— Start EXCERPTED PASSAGE —
Austin American-Statesman (TX)

Jan. 19--Melissa Fiero, the lead organizer of last year's Women's March in Austin, didn't realize the magnitude of that event until it lay before her.

"I walked out on the steps of the Capitol and was just blown away -- people were as far as you could see them. They were wrapped around the Capitol along both sides," Fiero said. "It was -- we use the word awesome a lot, too much -- but it was one of the most awesome sights I've ever seen."

It was the largest demonstration in Austin's history, and one of many, in Washington and across the country, that have collectively been called the largest single-day demonstration in American history -- drawing between 3 million and 5 million people nationwide and dwarfing the crowd a day earlier attending the inauguration of the president who had inspired the protests.

But a year later, Fiero is fixed on a far smaller, but, in her view, no less awesome number.

"There are at least 630 Democratic women running for office in the March primary" in Texas, said Fiero, who methodically combed the records of the Texas secretary of state's office for every county. Among them, she said, "there are at least 170 Democratic women running for justice of the peace."

On Saturday, Fiero will be back on the Capitol's south steps to speak briefly at an abortion rights rally, one of three events happening in Austin on the anniversary of last year's women's marches, but she and other leaders of last year's Austin women's march have moved on to what they view as the logical and necessary next step.
— End EXCERPTED PASSAGE —
WHAT THIS EXERCISE ASKS:
- 1) Answer these questions using the article about the Austin women's march:
(a) Where was Fiero standing when she first saw the size of the crowd?
(b) How many people did the marches draw nationwide?
(c) At least how many Democratic women in Texas are running for justice of the peace in the March primary?
- 2) Extend the article about Melissa Fiero and the Austin women's march with a few more paragraphs.
The items that come after this article were drawn from an unrelated source.
— Start DATASET —
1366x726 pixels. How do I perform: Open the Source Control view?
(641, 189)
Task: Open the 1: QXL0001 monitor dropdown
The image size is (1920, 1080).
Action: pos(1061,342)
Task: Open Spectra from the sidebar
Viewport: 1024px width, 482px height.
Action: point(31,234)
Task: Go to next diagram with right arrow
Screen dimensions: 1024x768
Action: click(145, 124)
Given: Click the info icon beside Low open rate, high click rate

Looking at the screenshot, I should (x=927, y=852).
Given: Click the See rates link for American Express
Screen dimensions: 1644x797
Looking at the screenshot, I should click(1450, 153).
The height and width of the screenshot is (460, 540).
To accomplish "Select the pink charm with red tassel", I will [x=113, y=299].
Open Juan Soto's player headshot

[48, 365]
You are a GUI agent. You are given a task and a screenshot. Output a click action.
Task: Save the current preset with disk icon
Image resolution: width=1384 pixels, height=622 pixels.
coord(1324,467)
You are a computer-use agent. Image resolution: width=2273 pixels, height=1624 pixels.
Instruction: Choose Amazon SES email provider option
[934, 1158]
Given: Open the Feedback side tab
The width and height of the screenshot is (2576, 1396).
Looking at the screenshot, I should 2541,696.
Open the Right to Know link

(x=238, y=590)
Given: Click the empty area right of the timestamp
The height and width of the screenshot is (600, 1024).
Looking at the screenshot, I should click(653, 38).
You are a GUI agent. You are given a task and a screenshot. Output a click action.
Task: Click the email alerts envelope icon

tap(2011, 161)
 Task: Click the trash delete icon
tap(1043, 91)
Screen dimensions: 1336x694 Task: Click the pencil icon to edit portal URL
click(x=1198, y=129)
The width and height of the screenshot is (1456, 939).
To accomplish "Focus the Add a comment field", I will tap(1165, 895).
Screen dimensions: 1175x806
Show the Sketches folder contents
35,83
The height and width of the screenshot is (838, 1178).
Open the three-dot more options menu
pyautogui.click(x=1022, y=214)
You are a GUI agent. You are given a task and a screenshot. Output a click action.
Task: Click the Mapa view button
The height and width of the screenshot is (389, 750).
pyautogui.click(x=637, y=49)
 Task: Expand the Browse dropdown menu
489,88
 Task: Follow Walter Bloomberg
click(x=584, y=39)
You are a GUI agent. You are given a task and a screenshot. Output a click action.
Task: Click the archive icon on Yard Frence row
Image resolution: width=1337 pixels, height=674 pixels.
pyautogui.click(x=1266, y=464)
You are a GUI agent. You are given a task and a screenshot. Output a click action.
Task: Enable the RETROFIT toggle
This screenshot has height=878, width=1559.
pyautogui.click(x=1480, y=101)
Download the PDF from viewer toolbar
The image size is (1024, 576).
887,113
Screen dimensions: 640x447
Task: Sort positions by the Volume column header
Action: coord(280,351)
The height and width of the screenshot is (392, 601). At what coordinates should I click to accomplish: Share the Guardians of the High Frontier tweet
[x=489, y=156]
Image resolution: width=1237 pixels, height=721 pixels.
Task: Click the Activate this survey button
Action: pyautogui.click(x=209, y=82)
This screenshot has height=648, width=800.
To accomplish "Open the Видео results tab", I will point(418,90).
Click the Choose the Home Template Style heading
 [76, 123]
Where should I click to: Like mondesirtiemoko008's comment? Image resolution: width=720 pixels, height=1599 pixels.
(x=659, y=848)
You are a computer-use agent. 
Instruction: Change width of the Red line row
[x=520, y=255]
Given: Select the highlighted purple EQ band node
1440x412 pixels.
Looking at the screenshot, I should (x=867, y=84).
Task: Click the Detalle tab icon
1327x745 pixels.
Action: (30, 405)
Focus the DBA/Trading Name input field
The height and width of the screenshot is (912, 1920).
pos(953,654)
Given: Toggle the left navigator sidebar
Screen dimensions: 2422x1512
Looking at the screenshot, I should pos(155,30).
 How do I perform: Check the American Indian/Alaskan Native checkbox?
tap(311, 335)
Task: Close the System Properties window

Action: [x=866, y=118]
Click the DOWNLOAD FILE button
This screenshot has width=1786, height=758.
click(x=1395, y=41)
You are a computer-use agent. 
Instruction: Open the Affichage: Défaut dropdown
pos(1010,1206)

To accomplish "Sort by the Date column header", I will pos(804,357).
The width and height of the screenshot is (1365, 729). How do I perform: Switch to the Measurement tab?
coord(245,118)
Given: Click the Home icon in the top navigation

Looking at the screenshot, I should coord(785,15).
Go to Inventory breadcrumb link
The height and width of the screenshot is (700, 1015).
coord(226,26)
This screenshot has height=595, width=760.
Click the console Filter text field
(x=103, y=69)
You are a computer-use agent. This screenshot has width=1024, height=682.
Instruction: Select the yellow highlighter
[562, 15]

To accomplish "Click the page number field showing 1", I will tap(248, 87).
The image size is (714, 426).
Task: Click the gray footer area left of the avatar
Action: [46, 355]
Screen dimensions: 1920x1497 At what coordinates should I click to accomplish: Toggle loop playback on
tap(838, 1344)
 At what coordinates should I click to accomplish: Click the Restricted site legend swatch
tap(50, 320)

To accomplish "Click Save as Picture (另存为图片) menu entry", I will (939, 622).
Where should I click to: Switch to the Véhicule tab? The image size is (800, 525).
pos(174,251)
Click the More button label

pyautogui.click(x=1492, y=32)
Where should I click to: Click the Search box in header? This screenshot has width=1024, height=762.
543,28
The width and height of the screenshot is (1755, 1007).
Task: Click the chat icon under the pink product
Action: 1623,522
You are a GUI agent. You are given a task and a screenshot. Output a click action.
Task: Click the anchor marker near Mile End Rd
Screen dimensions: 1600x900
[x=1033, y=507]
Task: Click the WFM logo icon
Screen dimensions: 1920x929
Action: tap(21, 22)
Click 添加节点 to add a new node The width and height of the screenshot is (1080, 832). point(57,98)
— End DATASET —
OUTPUTS FOR THE TASKS:
- 1)
(a) On the steps of the Capitol.
(b) Between 3 million and 5 million people.
(c) At least 170.

- 2)
"We really talked to a lot of people and decided that the truly local elections were not getting the focus that could help ultimately change the state of Texas, because if you've got people who are more progressive running for justice of the peace or county commissioner or city council it does two things -- it starts changing the environment at the local level and it also starts creating a group of candidates that will run for progressively higher office," Fiero said.

"They tried to bury us, they didn't know we were seeds," said Sylvia Holmes, another of the organizers of last year's march, recalling a T-shirt from the event. Holmes will be at Saturday's Capitol rally politicking in her campaign for Travis County justice of the peace, Precinct 3.

Like Fiero, 58, Holmes, 36, volunteered on Hillary Clinton's campaign. She had been eyeing a run for justice of the peace for a few years.

A new candidate

Jonasu Wagstaff was drawn to political action by Bernie Sanders, and encouraged to run for justice of the peace in Williamson County's Precinct 2 by folks in the county's Democratic Party who explained that she did not need to be a lawyer.

"JP is the lowest court in the land, I understand that, but it is also the court that you as an average citizen are most likely to come in contact with -- speeding tickets, kids fighting in school or truant," said Wagstaff, 36, who lives in Leander and is a member of the Choctaw Nation of Oklahoma.

"I happened to be a troubled young lady myself as a teenager," she said. "I had a childhood experience. I was sexually molested by a family member. I've never shied away from it, and I've always put it out there."

"I was very fortunate that I had people that cared about me, really great teachers that really pushed me for bigger and better things, things that unfortunately some people just don't get from their families," Wagstaff said.

Running for justice of the peace, she said, "is me wanting to give back."

Yet Wagstaff said, "I was getting reprimanded within my own party, I was advised not to say I was sexually assaulted, just to say I was assaulted. This was coming from a woman, and I listened to her and heard her out and I said, 'Can I respond back to your criticism?' and she said, 'Sure.'"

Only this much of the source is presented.